Le "Sky Hook" de Kareem Abdul-Jabbar

Longue mais dense. C’est comme cela que l’on pourrait définir la carrière de Kareem Abdul-Jabbar. Souvent surnommé “Le plus Grand des Grands”, Abdul-Jabbar est un des joueurs les plus emblématiques de l’histoire de la NBA. De part son influence sur le jeu, son palmarès, son record de point en carrière et son rôle social, le joueur qui compte 20 saisons en NBA fait indéniablement partie des Légendes.

Né sous le nom de Ferdinand Lewis Alcindor en 1947 à New-York, le futur All-Star est un exemple de précocité. D’abord aidé par une taille hors normes de 1,86m à 12 ans pour atteindre 2,18m au bout de sa croissance, il impressionne et est envié par tous les plus grands lycées. Le basket et le poste de pivot s’imposent à lui dès son plus jeune âge de par sa taille. La taille ne fait pas tout, le jeune garçon est très adroit face au panier et en phase d’attaque qu’en position défensive. Sa grande taille l’aidant particulièrement au contre et au rebond. Déjà complet au lycée où il récolte une moyenne de 18 points pour 19 rebonds, Alcindor attire l'intérêt des plus grandes équipes universitaires. C’est à cette époque-là que sa légende se forgera. Dans un championnat universitaire NCAA relevé et très populaire outre-Atlantique. Alcindor prend la direction des Bruins de l’Université de Los Angeles. Dès sa première rencontre, il marque pas moins de 56 points. Une performance offensive qui marque, à haut niveau, le commencement d’une carrière légendaire. En 3 ans passés à UCLA, Alcindor remporte 3 championnats, et 3 titres du meilleur joueur NCAA. Difficile de faire mieux ! Il reste le détenteur du record de titres MVP NCAA consécutifs.
Pendant ses années universitaires, le géant New-Yorkais va bouleverser la façon de jouer. Sa facilité à dunker va vite énerver les défenses adverses et les observateurs. À lui seul, il va faire évoluer les règles. Ainsi, dès 1967, le dunk devient interdit en NCAA. Une mesure qui durera jusqu’en 1976. On pourrait se dire que le spectacle en prend un coup, mais cette règle va pousser le joueur à revoir son style de jeu et à inventer un nouveau geste. Le Sky Hook fait alors son apparition sur les parquets et sera de plus en plus utilisé par les pivots pour contourner par le haut les défenses adverses. Sorte de bras roulé, le geste consiste en un shoot bras tendu au-dessus de la tête tandis que le second bras sert de pare-chocs anti-défenseur. Lors des finales NBA 1974, un commentateur s’exclamait “ce tir vient de si haut, qu'il vient sans doute du ciel”.

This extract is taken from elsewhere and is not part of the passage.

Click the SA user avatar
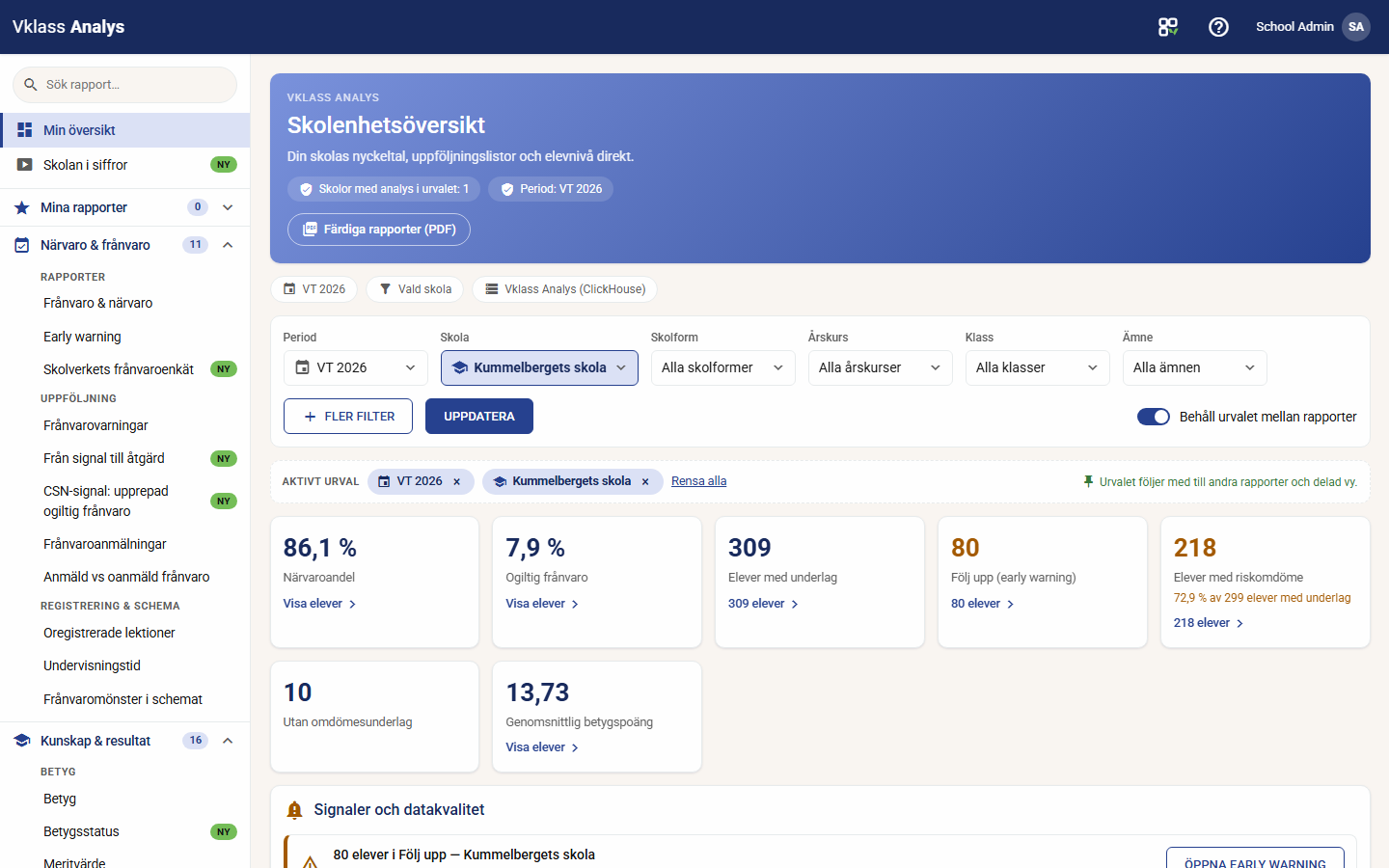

Kareem Abdul-Jabbar aux Bucks

À son arrivée en NBA en 1969, Alcindor est choisi par les Bucks en 1ere position de la draft. Une franchise jeune et encore en construction après avoir fini dernier de la Conférence Est la saison précédente. C’est dans cette ville de Milwaukee que débute la carrière NBA de Ferdinand Alcindor. Une carrière longue de 20 saisons qui connaîtra des hauts et des bas. Une carrière, où il croisa des coéquipiers de renom sur lesquels il a su compter pour aller chercher ses 6 bagues de champions, ses 6 titres de MVP, ses 2 titres de MVP des Finales ou encore ses 19 sélections au All-Star Game. Avec un palmarès complet comme celui-ci, la légende est déjà faite. Abdul-Jabbar n’en avait pas assez, il est le détenteur du record de points marqués en NBA. 38 387. C’est ce nombre énorme qui fait entrer un peu plus le joueur dans les tablettes. Un nombre qui sera très difficile à dépasser. LeBron James est le joueur en activité le plus proche avec 34 087 points en 17 ans de carrière.
Sa carrière au Bucks débute bien avec une deuxième place au classement des scoreurs et une troisième dans celui des rebondeurs. Assez exceptionnel pour un rookie ! Comme ce sera le cas plusieurs fois dans sa carrière, c’est l’arrivée d’un lieutenant qui va lui faire passer un cap. Chez les Bucks, c’est Oscar Robertson, MVP en 1964, qui arrive en 1970 en provenance des Royals de Cincinnati, aujourd’hui Kings de Sacramento. Le nouveau meneur des Bucks saura bien s’entendre avec Alcindor. Accompagnés de leurs coéquipiers, les deux hommes vont emmener la franchise sur le toit de la NBA, et ce, seulement 3 ans après sa création. Grâce à la complémentarité du pivot et du meneur, les Bucks n’auront eu que peu de difficultés à remporter le titre, avec seulement 2 défaites en play-offs.
Après ce premier titre, Alcindor, qui s’est tourné vers l’islam au cours d’une quête spirituelle, pendant ses années universitaires, change de nom. Il s’appelle désormais Kareem Abdul-Jabbar. Quelques années après Mohammed Ali, sa popularité publique en prit un coup dans une Amérique profondément chrétienne.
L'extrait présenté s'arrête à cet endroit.